"Architects are learning lessons from the start-up culture of the tech industry"
Architects are not natural disruptors, says Amanda Baillieu, but they are slowly learning how to invest their time and money on innovating their businesses.
For years I have been calling for architects to behave more like startups, and it looks like the idea is finally catching on.
Arriving for a meeting at the RIBA recently, I was surprised to find it full of young people. And they weren't buying magazines or clutching cappuccinos from the cafe, they were working away at desks. It was the RIBA Incubator, a group of 26 desks available for start-up practices.
As co-creative director of this year's Guerrilla Tactics, a conference aimed at small practices, I felt a bit foolish for having missed this initiative.
While architects hot-desking at the RIBA doesn't exactly herald a revolution, it's part of a shift by recently formed architecture practices learning lessons from the start-up culture of the tech industry.
New technologies are poised to transform construction
Tom Howard, of architecture studio Millar Howard Workshop told me: "Having the flexibility to shift direction is invaluable". First, because of the current economic climate, and second, because new technologies are poised to transform construction – one of the least digitalised industries and possibly the worst for cost and time overruns.
For the moment it's housing that architects like Howard are focusing on – no surprise – and in particular the burgeoning custom-build market. He is joined by Studio Bark, whose flat-pack kit house recently debuted at the Grand Designs show in London. Like other architects developing affordable self-build solutions, the practice is tapping into a growing market of young would-be homeowners tired of the stale, poor quality product offered by conventional housebuilders.
Millar Howard Workshop has launched a sister company, Lived In, offering a service that cuts out the housebuilder altogether by helping landowners prepare sites for sale. Others, like Carl Turner, are designing, building and managing their own developments or looking for sites to develop themselves.
The poster child for many of them is WikiHouse, a digitally manufactured building system, founded by Architecture 00 members Alistair Parvin and Nick Lerodiaconou in 2011. The project grew out of a realisation that the current housing model was outdated and had led to poor quality housing.

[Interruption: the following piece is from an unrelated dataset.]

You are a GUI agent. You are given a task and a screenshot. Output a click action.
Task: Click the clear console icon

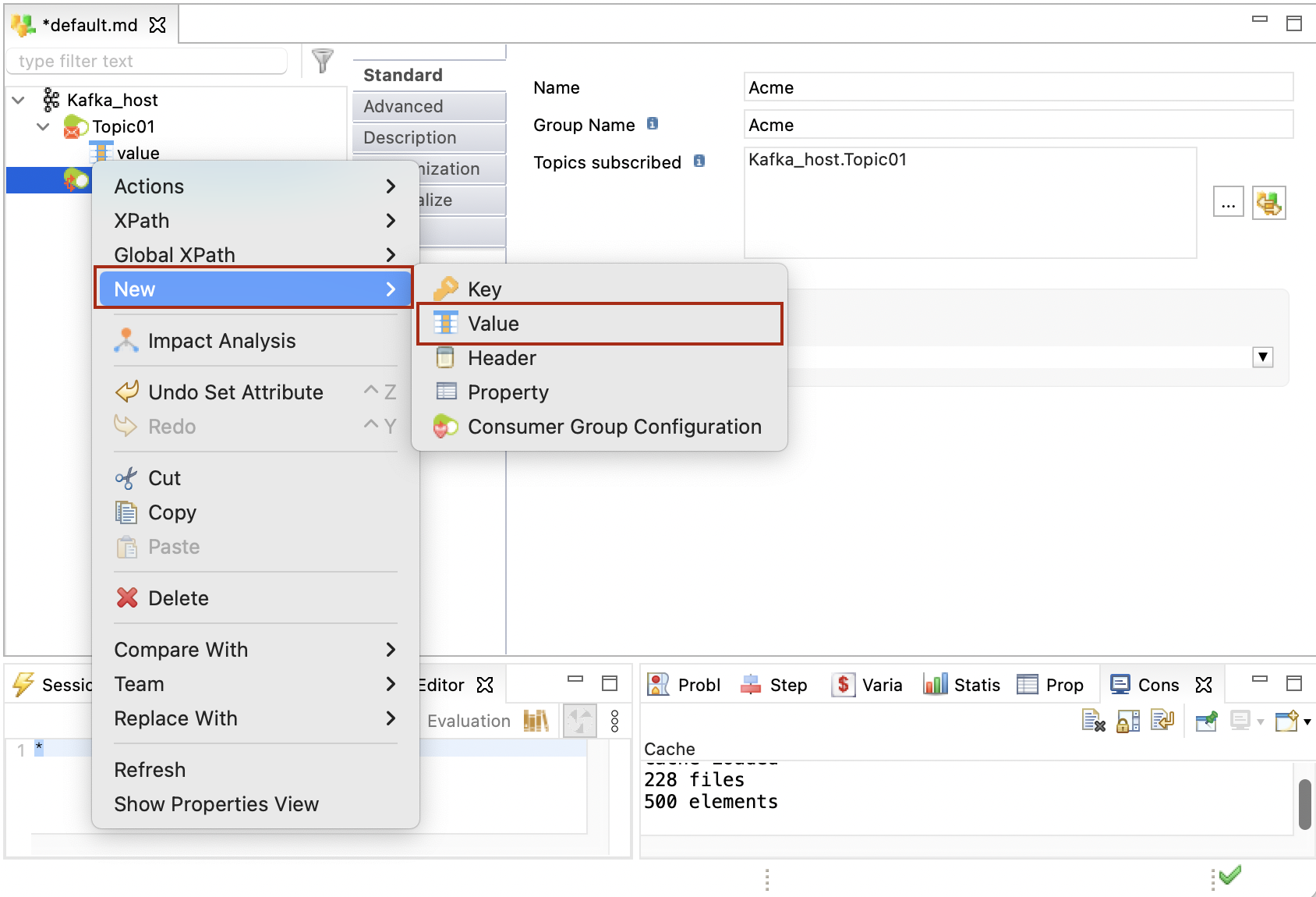[1093, 722]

Take up of the WikiHouse has been slow, partly due to financial and legal obstacles. Yet it is likely that, in the future, open-source architectural technologies will be integrated into some construction projects, and might even play a role in alleviating the UK's current housing crisis.
As Parvin points out, "the only people who will always build the best, most sustainable homes are us".
By diversifying and offering new products and services, practices are changing the role of the architect
Patience is paramount, as Chris Romer-Lee knows only too well. His office Studio Octopi has spent six years trying to find backers for Thames Baths after raising more than £125,000 on Kickstarter, the funding platform for creative projects.
His resolve finally seems to be paying off with a commission for a floating swimming pool in east London that this time looks like it might just be built.
By diversifying and offering new products and services, practices like Romer-Lee's are not simply future proofing their business, they are changing the role of the architect and arguably peoples' relationship with the built environment.
But this comes at a cost.
Architects are not natural disruptors. Their training, followed by working for a practice and, if they can, setting up on their own or with friends, is a familiar but gruelling pattern that leaves them with little time or energy for anything else apart from the hard slog of getting their designs built.
They are also vulnerable when there's a downturn or recession. The brutal fallout from the crash of 2007 and 2008 is still very present in architecture. It has led to established practices being fearful and less willing to experiment, but for a younger generation it has made them acutely aware of the importance of being nimble and open to new opportunities.
There is a feeling perhaps that architects need to find a new sense of purpose
It is not simply the rapid advance of technology or the fear of the next recession that is pushing architects in new directions. There is a feeling perhaps that architects need to find a new sense of purpose, now so few of them are employed to design hospitals, civic centres and universities. Coming up with their own solutions to the big challenges of today, whether its low-cost housing or ways to recycle empty shops, seems more satisfying and socially useful than squeezing another hundred units onto a site that will then be sold to overseas investors.
But to succeed in this new environment, architects need different skills to the ones taught at architecture school.
First, they have to be willing to operate more along the lines of a start-up, investing time and money in innovation with a focus on results and outcomes, not merely accolades and awards, and they need to learn how to use data to better understand people and places.
Second, they need to become better at collaboration, not with each other but with professions not typically associated with architecture, particularly technology but also and law and engineering.
Finally, they need to be slicker at business and communications in order to sell their ideas and to listen to feedback. This is why I started the Architect Pitch. Fast-paced and challenging, seven architects have just three minutes to give a synopsis of their practice and respond to a brief set by the client.
There are some aspects of running a small practice and a start-up that are similar; the intense stresses are common to both, so too is dealing with failure. But most importantly, both take a long time to build anything of value.
To successfully launch a product or idea takes huge guts and resilience – something that architects may want to ponder. But the rewards are great. They will not only be more in charge of their destinies, they will also be better placed to create a positive impact on the world.